Findings of a new study, however, found that the removal of ovaries can lower their risks for breast cancer deaths. For the new research published in JAMA Oncology on April 23, Kelly Metcalfe, from the Women's College Research Institute in Toronto, Canada, and colleagues studied more than 600 women who carry the BRCA1 or BRCA2 gene mutations and who were on the early stage of breast cancer.

Of these patients, 345 underwent a procedure known as oophorectomy, which removes the ovaries. The rest of the subjects retained both of their ovaries.

The researchers found a 56 percent reduction in breast cancer deaths among women who had oophorectomy. The reduction was 62 percent in women who have the BRCA1 mutation and 43 percent in women who have the BRCA2 mutation. They also found that the procedure was associated with 65 percent reduction in deaths from all causes showing that oophorectomy increases the survival rates of BRCA1 carriers.

The procedure was performed on the participants six years on average after they were diagnosed of breast cancer. The participants with BRCA1 mutations that had their ovaries eliminated within two years after they were diagnosed were also found to have a 73 percent reduction in death. The researchers likewise observed that the procedure's protective effect was immediate and it lasted for 15 years.

"Oophorectomy is associated with a decrease in mortality in women with breast cancer and a BRCA1 mutation," the researchers wrote in their study. "Women with estrogen receptor-negative breast cancer and a BRCA1mutation should undergo oophorectomy shortly after diagnosis."
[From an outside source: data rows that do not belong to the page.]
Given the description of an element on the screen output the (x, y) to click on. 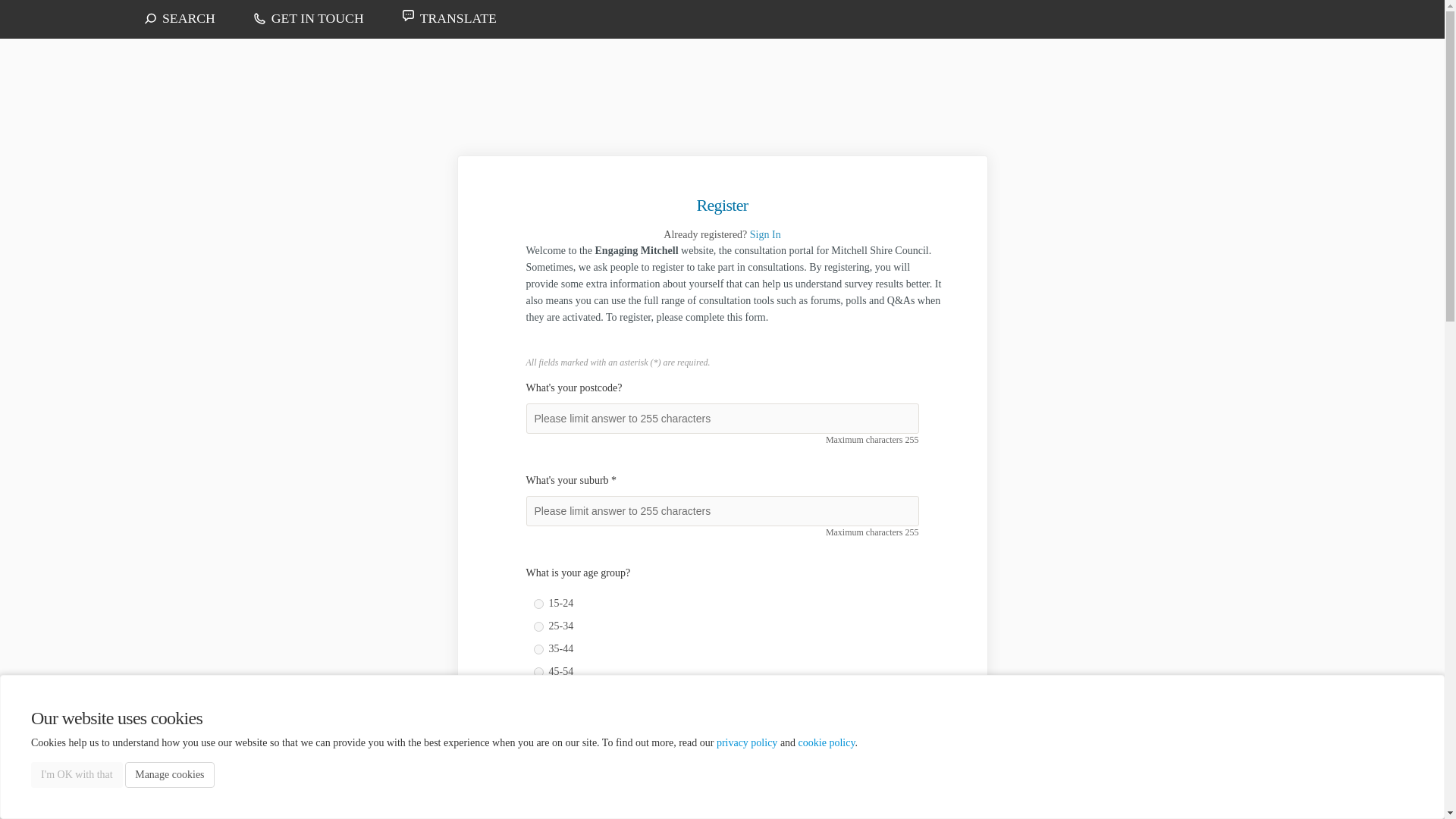
I'm OK with that (76, 774)
81287 (538, 626)
81290 (538, 695)
81288 (538, 649)
SEARCH (198, 18)
Sign In (764, 234)
81292 (538, 740)
81286 (538, 603)
94350 (538, 786)
81289 (538, 672)
GET IN TOUCH (327, 18)
cookie policy (826, 742)
81293 (538, 763)
81291 (538, 717)
privacy policy (746, 742)
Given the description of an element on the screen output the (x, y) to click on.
JAMA Oncology editor-in-chief Mary L. Disis said that the findings of the body validated oophorectomy's benefits among BRCA1 mutation carriers. She added that the findings of the study showed that the procedure should be discussed as a treatment option for BRCA mutation carriers who are diagnosed with early stage breast cancer given its potential.

"The results provide a validation of the role of oophorectomy in conveying both a disease-free and overall survival benefit for BRCA1 mutation carriers," Disis wrote.

The researchers pointed out that their research has limitation. The study, in particular, only involved women diagnosed with stage 1 and stage 2 breast cancer. Thus, the results may not be applicable for those who already have advanced stage breast cancer.